Under normal circumstances, we do not recommend a whole-house reverse osmosis system.  This is because one doesn't normally need water of such high purity for uses such as bathing, flushing the toilet, cleaning, etc.  In addition, if you remove most of the Total Dissolved Solids ("TDS") from water -- as reverse osmosis does -- the water can slowly dissolve copper pipes.  Although there are ways around this (such as adding a phosphate cartridge or increasing the TDS), this would make your water less pure.

        If your water has been treated by the government, it probably does not have bacteria in it.  However, the water still has a lot of junk in it which can coat your water pipes and damage your washer.  If you want to screen out this junk, we recommend a sediment filter which can be installed in your water pipe at the point where it enters your house.  The particular filter we recommend is called a 20" long (4.5" diameter) Dual Gradient Density filter.  The outer layers of this filter screen out particles over 50 microns in size, and the inner layers screen out particles over 5 microns in size.  The filter costs $35, and the filter housing, bracket, screws, and wrench cost $70.  (Remember, this would merely give you filtered water, not reverse osmosis water.)
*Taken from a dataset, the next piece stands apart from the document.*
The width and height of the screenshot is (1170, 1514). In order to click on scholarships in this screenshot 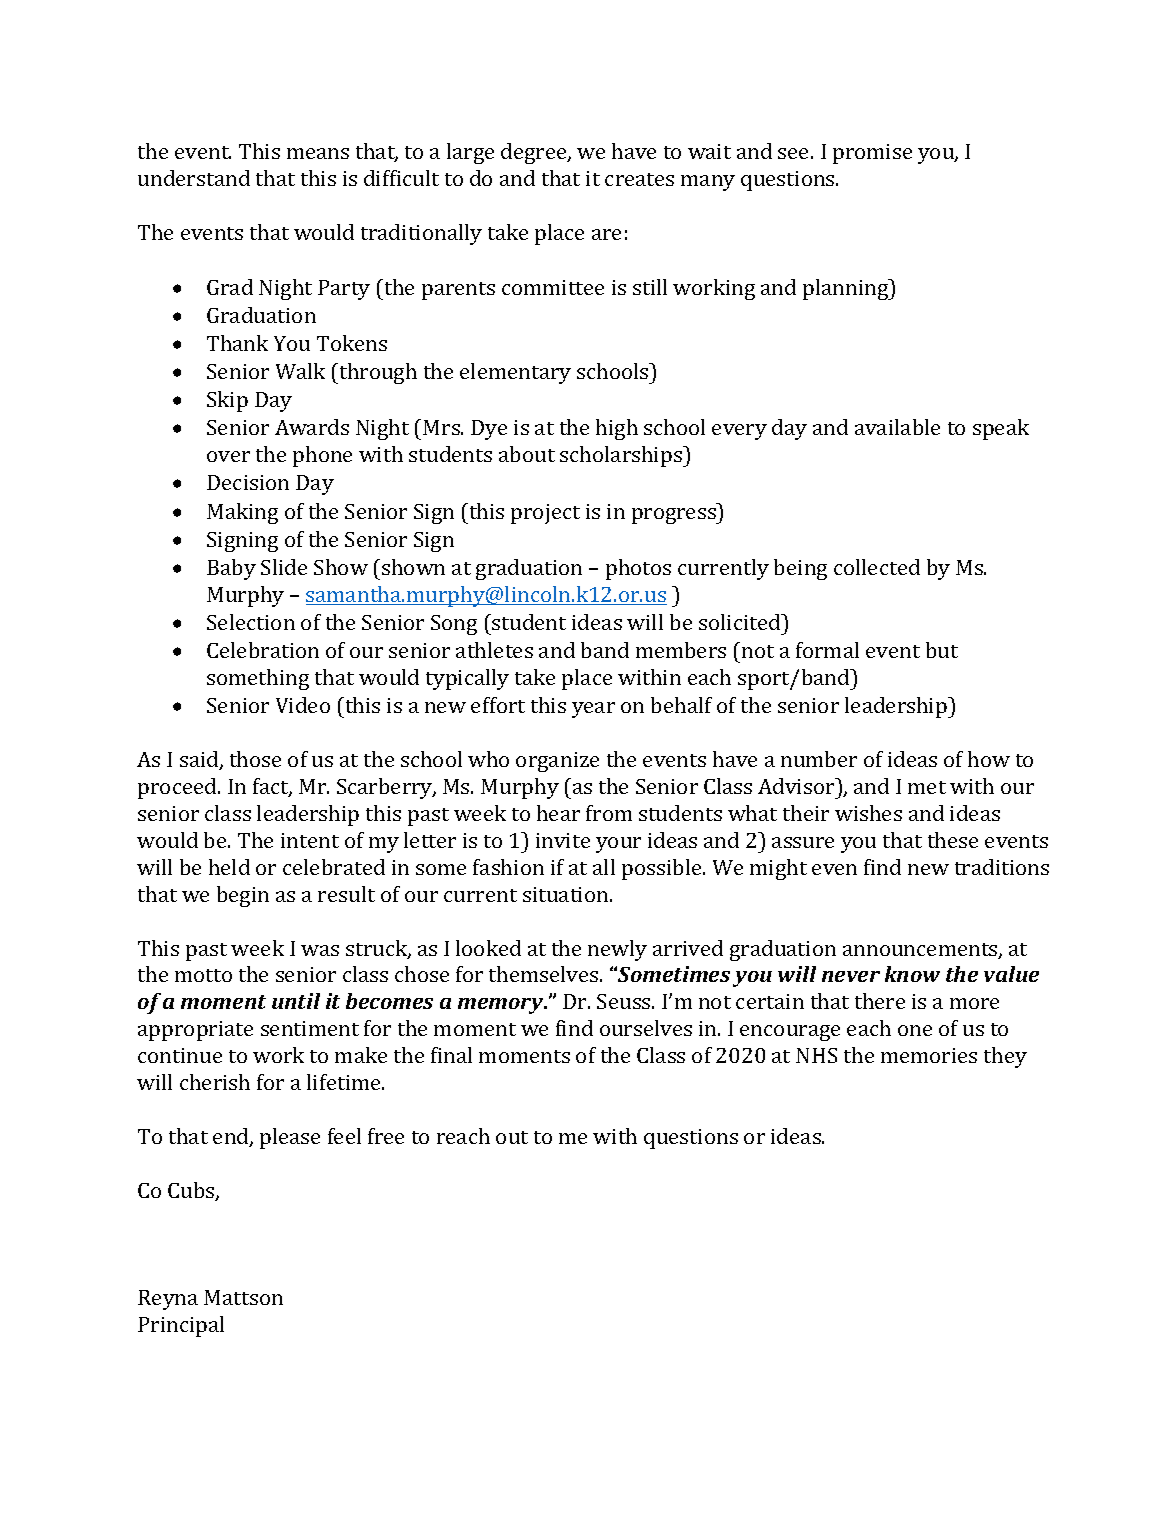, I will do `click(622, 456)`.
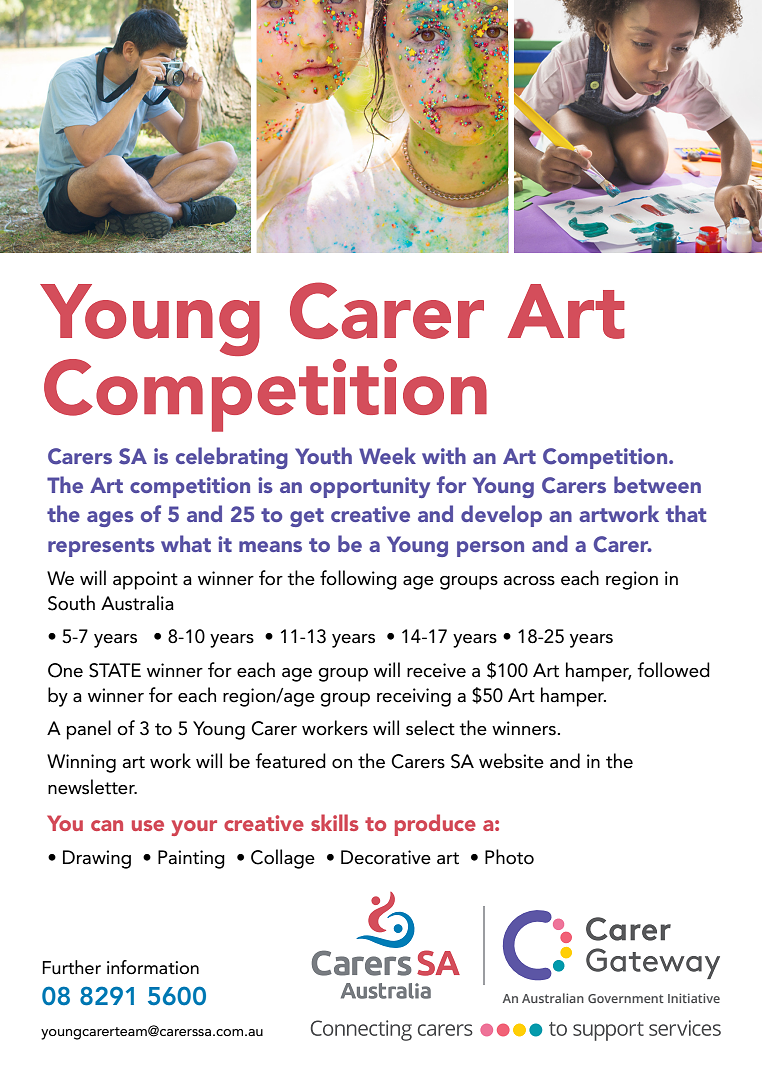 The height and width of the image is (1082, 762). I want to click on Government, so click(626, 998).
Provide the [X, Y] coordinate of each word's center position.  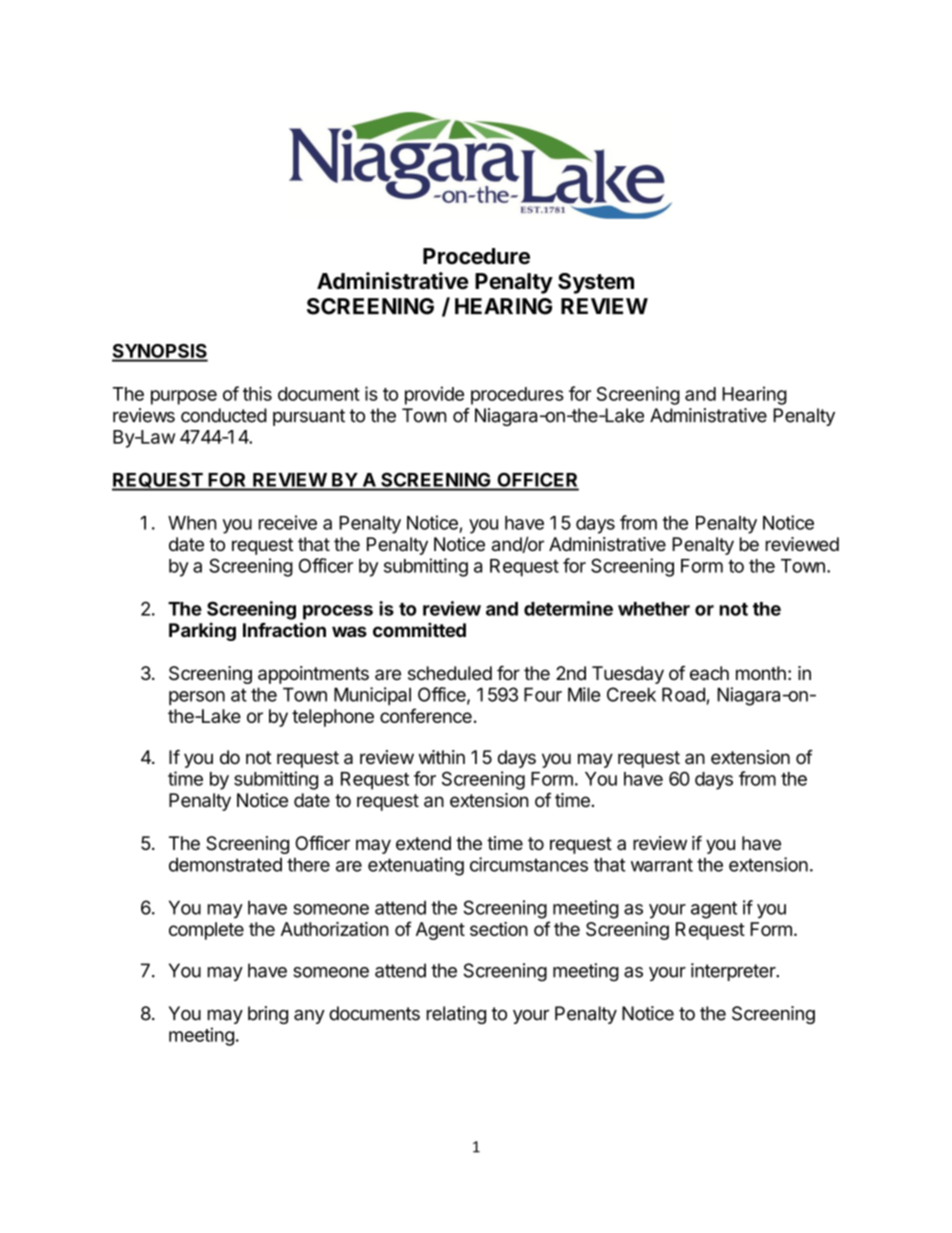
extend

        In addition to the sediment filter, you could also add a carbon filter to remove chlorine and organic chemicals from your water. The carbon filter can be installed after the whole house sediment filter.  The particular filter we recommend is called a Matrikx CTO/2 filter.  It is a 10 micron filter which is good for 26,000 gallons of chlorinated water.  Since the average person uses 70 gallons of water per day, it should be changed every 6 months for a two-person household, every 4 months for a three-person houshold, and every 3 months for a four-person household.  The filter is 20" long and 4.5" in diameter.  It costs $70, and the filter housing, bracket, and screws cost $70.  (Remember, this still does not give you reverse osmosis water.)

        For drinking, cooking, and ice cubes, you could then install a regular reverse osmosis system under your sink or in your basement.  (You can run 1/4" tubes to more than one sink.)